If there’s one ability necessary to begin creating an environment in which the people best suited to doing business with you have an opportunity to do so, it’s not bonding, it’s not rapport-building and it’s not schmoozing. It all starts with awareness. Simply letting people know you’re alive.
One of the biggest issues that I’ve always had with so much of the common, boilerplate sales training that takes place in the world is that so much of it starts in the middle.
Even people who are highly successful at sales, and those who have earned a whole lot of money training salespeople how to do things better, often skip the critical first steps that actually allow a salesperson to bond, establish rapport and begin creating value for a prospect in the first place.
In my Sledgehammer Marketing training, I refer to this step as moving from obscurity to recognition, that is, moving from “I have absolutely no idea who you are” to “Oh, okay, I know you. I might not love you. I might not hate you, but I do know you exist.”
Until you’ve created an even bare-bones level of recognition with your target market, it’s very difficult to establish rapport. And those who like to lead with a cold-call, and essentially jump the line, trying to move from total obscurity to recognition, to bonding and rapport all in one (often uncomfortable and stressful) conversation, can do themselves far more harm than good, because of the way such a first contact positions them. It essentially says, “I value your time and mine so little, that I think I’ll just call you out of the blue.”
That’s not to say it doesn’t work sometimes. And it doesn’t mean a person’s intentions are bad when they take this approach. Very often cold-callers truly believe they can help the prospect. That’s why they’re calling them in the first place. But their approach can easily put off even the most highly qualified prospects right out of the gate and prevent them from ever doing business together.

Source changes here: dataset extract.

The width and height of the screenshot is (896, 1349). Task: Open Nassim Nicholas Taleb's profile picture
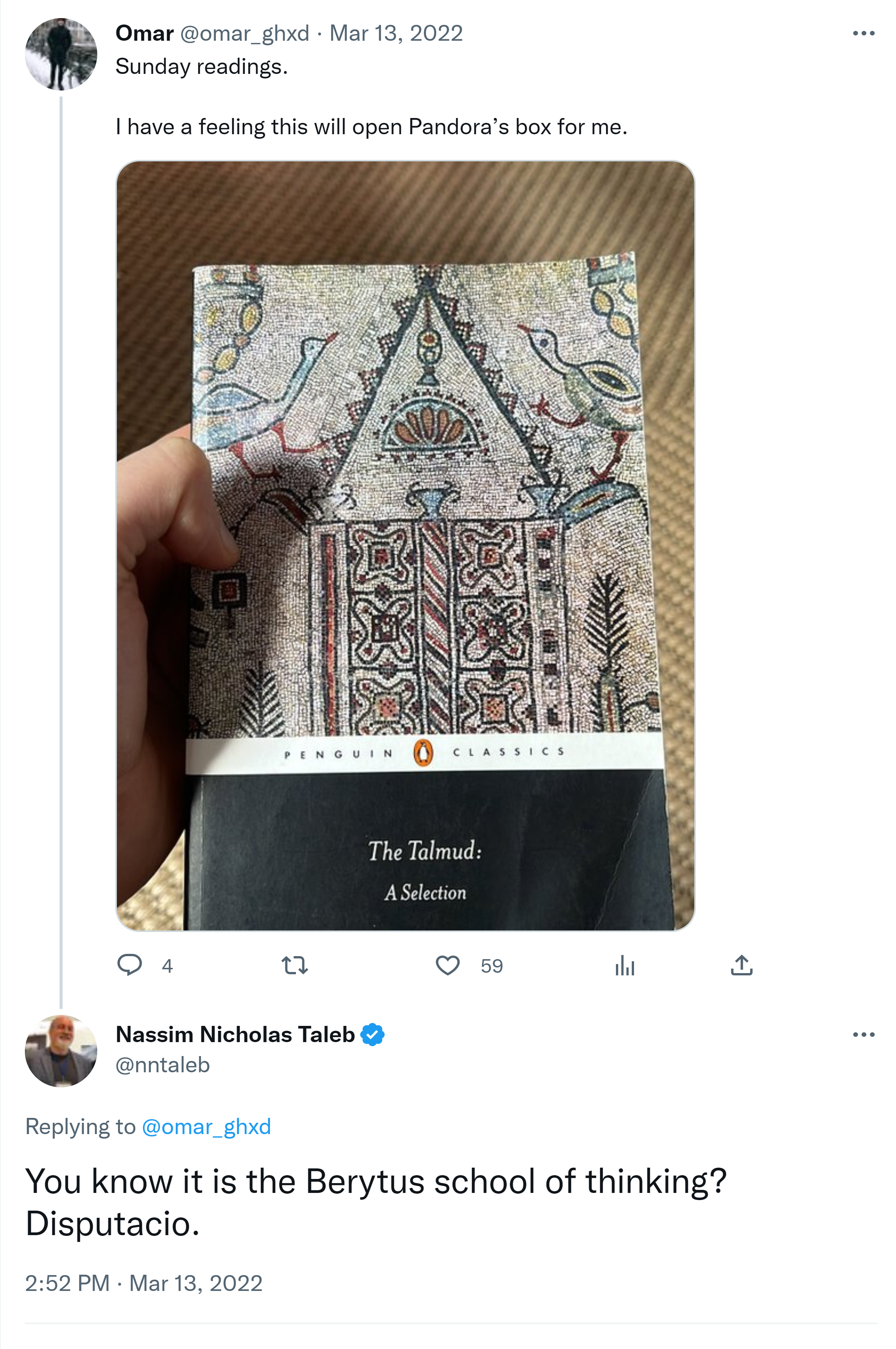(x=61, y=1051)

But my purpose today is not to talk about cold calling. It’s to talk about creating awareness among your target market.
First, awareness that you’re alive, awareness that you exist, awareness that you’re even an option for them.
Before any bonding and rapport can happen, some level of awareness of your existence has to have taken place.
Most salespeople know that a warm referral is probably ten to one hundred times more likely to have a positive outcome than a total cold-call to a stranger. That’s because the initial awareness — that first contact — was initiated in a way that the prospect interprets as positive. Someone they trust recommended you. For that reason, you start out with a level of credibility that a cold-caller is never likely to reach.
But we can’t always count on referrals alone to grow our businesses, because it’s often just too reactive. What if no one decides to refer us this week… or next? Does that mean we have no new leads?
Creating awareness is not a one-time thing. It’s an “all the time” thing.
This means that if you’re not doing something, today, to create awareness of yourself, your business, your capability or your ability to help someone, you’re falling behind.
Social media can be great for creating awareness of yourself — in positive ways or negative, depending on what you’re posting — but like cold-calling or referrals, it’s just one method.
Salespeople and business owners who are serious about creating awareness of themselves, should never limit themselves to one form of awareness-creation or first contact. Because the truth is, we don’t always know how a prospect will first become aware of us.
Was it a direct mailing we sent them with a promotional gift enclosed? Was it a referral from a friends or colleague? Was it a cold-call? Or was it a drunken 2 am tweet?
Needless to say, your first contact with a prospect can make all the difference in the world!
Everything you put out into the market has the ability to create a first impression with a new prospect. So ask yourself this:
1. Am I putting out high quality content that positions me well with people? Is it interesting enough that they might want to continue to hear what I have to say?
2. Am I putting out enough of it? Am I reaching my market on regular basis, so they get used to hearing from me?
3. Am I reaching the right people? Because all my great strategy and positioning is kind of worthless if I’m not reaching people who can use and pay for the products and services I offer, or to introduce me to someone who can.
Naturally, I’m talking about business here. There are many people we may want to interact with on a daily basis who have no need for our products and services — friends, family, loved ones. But even in those cases, the same rules apply. High quality content, put out consistently to the right people.
It’s hard to go wrong with a strategy like that.